Design Review: Volume 3, Issue 6 (May-June 1951)

English Medieval Wall Painting — The Thirteenth Century

English Medieval Wall Painting
The Thirteenth Century

This Work follows a similar one on the Twelfth Century, published in 1944. The present work is in two volumes, one for text and one for illustrations, and they are ‘volumes’ with a real medieval flavour in their bulk. Most of the illustrations are from Collotypes of Tristram's drawings, beautiful drawings that capture completely the spirit of the Middle Ages, drawings that must have inspired Bawden, Ravilious and many other brilliant students of Professor Tristram.
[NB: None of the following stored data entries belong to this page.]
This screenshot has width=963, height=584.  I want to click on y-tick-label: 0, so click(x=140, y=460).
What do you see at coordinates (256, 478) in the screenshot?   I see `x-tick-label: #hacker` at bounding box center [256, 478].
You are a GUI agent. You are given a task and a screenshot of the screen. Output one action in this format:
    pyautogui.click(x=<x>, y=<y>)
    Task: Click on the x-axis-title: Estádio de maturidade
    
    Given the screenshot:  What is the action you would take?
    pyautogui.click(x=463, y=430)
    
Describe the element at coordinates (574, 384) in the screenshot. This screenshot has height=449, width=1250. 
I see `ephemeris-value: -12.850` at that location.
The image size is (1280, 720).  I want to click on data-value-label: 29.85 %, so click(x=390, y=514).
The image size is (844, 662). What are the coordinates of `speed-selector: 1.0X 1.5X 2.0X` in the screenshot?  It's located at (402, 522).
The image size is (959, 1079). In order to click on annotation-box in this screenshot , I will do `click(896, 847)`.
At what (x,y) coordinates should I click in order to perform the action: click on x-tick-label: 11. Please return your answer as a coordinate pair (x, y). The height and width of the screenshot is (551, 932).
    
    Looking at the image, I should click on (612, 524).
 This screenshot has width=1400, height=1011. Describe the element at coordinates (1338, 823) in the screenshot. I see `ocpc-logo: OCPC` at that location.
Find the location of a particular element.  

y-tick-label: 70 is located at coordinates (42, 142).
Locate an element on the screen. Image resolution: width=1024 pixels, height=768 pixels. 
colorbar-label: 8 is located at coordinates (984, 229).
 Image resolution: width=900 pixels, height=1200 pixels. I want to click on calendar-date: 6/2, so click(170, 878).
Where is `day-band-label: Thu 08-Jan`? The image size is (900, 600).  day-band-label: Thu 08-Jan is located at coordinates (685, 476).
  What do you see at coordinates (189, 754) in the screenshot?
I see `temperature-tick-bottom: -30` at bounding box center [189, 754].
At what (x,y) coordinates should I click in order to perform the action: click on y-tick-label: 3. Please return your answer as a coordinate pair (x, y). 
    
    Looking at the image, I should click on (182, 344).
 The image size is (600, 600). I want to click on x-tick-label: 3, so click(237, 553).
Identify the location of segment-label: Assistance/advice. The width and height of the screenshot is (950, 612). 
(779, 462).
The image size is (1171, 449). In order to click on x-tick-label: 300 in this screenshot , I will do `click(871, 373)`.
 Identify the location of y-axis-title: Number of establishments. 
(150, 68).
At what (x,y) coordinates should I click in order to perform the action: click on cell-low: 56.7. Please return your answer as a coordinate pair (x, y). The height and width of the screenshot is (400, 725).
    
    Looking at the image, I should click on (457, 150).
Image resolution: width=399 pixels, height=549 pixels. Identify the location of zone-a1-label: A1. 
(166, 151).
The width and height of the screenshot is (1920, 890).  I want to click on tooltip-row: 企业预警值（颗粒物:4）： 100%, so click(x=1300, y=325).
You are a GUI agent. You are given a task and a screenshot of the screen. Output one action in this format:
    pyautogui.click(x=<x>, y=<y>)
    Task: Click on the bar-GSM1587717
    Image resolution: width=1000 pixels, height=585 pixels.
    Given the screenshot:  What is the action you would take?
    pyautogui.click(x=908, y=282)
It is fitting that English art of the 13th Century should be worthily recorded. So much of this glorious period was destroyed during the Reformation that only a lifetime of research, such as E. W. Tristram has devoted to the task, can reveal the beauties that might have been preserved for us. It was a period when native English Art exercised a very considerable influence on Continental work; when it enjoyed a prestige that was shattered and remained dormant till the coming of Hogarth and the great portrait and landscape painters.

The text is fluent, scholarly and teeming with interest without being ‘popular’. We are reminded that Chaucer was appointed Clerk of the King's Works at Westminster by Richard II and that he referred in his poems to the art and artists of his day. In the ‘Knight's Table’ we have:

‘First on the wal was peynted a foreste
In which ther dwelleth neither man ne beste,
With knotty knarry bareyn trees olde
Of stubbes sharp and hideous to biholde.’

So that the tree stumps and driftwood motif is not so very novel after all! In fact Chaucer might easily have suggested Paul Nash's ‘Monster Field’. There is no doubt that since William Morris many artists have found inspiration in the Medieval. Tristram's volumes certainly open the door.